Somehow more offensive than Borat, Bad Trip seems to take less chances, even with the occasional good ideas. However, there’s too much focus on shock value than on meticulously thought-out situations. Director Kitao Sakurai and his stars subject their witnesses to some highly offensive and grotesque material (SEE: the gorilla rape scene), yet these bystanders mostly just gasp and look nonplussed. At times we can guffaw as intended, but other times the pranks fall flat. For the latter, the home viewer is grossed out and confused about why these passersby aren’t more insulted by some of these situations.

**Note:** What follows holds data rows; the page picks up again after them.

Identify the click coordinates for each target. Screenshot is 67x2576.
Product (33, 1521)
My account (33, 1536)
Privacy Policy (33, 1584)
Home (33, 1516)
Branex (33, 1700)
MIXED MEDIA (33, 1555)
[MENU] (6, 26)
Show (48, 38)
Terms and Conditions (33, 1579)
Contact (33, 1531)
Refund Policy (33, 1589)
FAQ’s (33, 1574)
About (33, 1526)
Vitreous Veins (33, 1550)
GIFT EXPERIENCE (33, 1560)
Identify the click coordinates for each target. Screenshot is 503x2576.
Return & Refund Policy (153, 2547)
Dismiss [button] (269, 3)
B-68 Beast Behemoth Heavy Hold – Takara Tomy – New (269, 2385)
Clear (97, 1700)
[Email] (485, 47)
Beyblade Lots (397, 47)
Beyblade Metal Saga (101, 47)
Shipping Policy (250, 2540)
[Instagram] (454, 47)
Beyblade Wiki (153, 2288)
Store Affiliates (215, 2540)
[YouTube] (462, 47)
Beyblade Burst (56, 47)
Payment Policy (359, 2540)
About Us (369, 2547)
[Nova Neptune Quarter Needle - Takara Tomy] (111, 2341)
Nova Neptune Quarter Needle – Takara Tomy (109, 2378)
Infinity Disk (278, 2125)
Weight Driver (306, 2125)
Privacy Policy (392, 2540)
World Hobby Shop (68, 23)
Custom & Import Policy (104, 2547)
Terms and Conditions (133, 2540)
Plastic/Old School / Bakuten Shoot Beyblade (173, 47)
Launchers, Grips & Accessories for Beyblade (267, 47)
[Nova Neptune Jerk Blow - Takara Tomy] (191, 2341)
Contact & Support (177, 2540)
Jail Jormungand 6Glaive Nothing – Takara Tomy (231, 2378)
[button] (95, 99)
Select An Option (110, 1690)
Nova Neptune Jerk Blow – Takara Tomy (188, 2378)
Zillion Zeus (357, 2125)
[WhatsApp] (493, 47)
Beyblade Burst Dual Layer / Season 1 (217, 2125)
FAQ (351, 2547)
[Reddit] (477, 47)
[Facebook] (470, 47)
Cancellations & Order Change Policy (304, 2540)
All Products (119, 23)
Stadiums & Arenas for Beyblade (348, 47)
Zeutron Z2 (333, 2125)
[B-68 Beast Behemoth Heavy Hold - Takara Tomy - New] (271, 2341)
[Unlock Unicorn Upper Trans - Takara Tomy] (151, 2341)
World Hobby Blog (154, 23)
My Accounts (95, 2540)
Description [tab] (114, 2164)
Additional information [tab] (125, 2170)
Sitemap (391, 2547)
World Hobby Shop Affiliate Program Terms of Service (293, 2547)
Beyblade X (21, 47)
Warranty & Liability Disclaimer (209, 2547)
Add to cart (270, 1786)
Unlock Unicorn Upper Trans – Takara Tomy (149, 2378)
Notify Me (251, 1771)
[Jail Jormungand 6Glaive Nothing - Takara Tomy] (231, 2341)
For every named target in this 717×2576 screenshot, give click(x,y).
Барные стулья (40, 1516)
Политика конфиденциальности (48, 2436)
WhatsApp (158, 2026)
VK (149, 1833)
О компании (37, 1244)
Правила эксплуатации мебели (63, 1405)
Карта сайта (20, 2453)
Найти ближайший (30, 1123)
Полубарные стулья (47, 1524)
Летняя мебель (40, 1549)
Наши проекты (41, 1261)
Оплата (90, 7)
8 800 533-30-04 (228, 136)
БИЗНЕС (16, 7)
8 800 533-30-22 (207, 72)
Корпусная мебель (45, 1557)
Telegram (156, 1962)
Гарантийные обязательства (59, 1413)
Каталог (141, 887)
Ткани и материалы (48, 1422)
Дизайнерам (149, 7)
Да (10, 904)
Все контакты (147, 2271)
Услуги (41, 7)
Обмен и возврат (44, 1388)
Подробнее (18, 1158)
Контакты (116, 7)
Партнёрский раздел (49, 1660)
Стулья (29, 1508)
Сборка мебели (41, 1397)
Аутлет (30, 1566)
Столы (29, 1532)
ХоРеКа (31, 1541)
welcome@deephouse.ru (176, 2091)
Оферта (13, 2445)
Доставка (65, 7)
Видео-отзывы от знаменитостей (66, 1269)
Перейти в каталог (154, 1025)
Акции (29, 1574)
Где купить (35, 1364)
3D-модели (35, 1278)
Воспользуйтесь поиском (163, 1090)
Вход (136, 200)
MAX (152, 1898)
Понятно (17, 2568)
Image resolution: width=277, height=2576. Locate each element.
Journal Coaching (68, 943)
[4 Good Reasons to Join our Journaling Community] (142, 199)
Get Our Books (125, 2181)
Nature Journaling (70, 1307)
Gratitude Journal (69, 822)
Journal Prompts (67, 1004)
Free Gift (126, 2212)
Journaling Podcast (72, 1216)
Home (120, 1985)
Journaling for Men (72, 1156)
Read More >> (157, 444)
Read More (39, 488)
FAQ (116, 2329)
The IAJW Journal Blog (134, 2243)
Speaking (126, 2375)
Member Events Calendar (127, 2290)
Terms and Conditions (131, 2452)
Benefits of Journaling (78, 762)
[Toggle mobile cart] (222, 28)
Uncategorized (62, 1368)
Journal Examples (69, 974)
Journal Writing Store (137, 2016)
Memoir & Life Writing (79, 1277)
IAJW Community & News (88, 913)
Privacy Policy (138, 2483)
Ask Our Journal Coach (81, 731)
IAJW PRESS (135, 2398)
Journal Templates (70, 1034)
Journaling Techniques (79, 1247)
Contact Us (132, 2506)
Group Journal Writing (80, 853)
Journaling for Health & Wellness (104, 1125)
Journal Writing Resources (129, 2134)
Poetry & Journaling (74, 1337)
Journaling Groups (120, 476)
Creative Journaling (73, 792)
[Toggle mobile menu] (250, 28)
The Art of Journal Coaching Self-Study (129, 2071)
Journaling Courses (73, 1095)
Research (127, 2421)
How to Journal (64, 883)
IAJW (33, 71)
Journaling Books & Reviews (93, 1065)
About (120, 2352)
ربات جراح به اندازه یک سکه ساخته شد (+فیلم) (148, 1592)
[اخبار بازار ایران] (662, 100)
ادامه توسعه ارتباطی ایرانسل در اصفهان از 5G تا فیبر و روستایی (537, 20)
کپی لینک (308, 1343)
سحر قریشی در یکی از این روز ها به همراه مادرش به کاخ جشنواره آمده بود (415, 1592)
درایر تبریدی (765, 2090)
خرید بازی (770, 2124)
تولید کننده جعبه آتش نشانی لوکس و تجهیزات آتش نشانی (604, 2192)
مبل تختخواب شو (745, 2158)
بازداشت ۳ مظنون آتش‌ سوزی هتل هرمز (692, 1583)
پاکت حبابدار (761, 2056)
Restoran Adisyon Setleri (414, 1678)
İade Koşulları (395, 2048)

Cringe humor is not shock humor, and the line isn’t even all that blurry, yet the Sakurai attempts to capitalize on both here. At its most brilliant when entrapping all of these unsuspecting individuals into a sappy rom-com, the film’s highlights include an early scene with an impromptu musical number than includes hilariously slapdash execution by André where he theatrically jumps on top of moving vehicles and stumbles around a mall food court. Or later on, when our protagonist chases down his best friend after a fight, and the two exchange a very cliché moment from a late-’90s teen movie in front of a couple dozen unwitting participants. It’s hysterical.
Unfortunately the tone never stays there. We’re given too many gross-out gags or unbelievable situations that totally don’t mesh with the former, such as an ostensibly candid sex scene during a board meeting, which is entirely outlandish, hence why the bystanders are smiling instead of looking bewildered. We can tell the camera doesn’t even buy into the believability of it all either,as it often refuses to stay on one subject for too long, presumably due to unsatisfying reactions. At other times the camera cuts away so the home viewer can’t see the filmmaking tricks used to accomplish these over-the-top situations. During the gorilla scene, where a man in a gorilla suit forces sexual acts on our protagonist, the camera won’t even show a close-up of the gorilla’s face, for which we can come to the conclusion that it’s probably because the costume doesn’t look real at all. And if we would be able to tell that it’s fake, then won’t the other people who are watching this happen in person?
While the leads are physically funny, they can’t quite improvise well enough to get the most out of a scene. But they don’t really need to. There’s so much staging involved in their hidden camera pranks that the interactions between the actors and the bystanders are mostly inconsequential. Their conversations alone never propel the events or evolve them further—it all still comes down to what the director had planned in the first place.
Far from great, and more misses than hits, Bad Trip is still one of the rare movies worth casually watching for an occasional laugh or two, although it’s leagues away from its progenitors. The goal of showing society as fun-loving and helpful in the face of inconvenience is commendable, but for that I’d rather just watch Candid Camera. And please, can we fast-forward through that gorilla scene?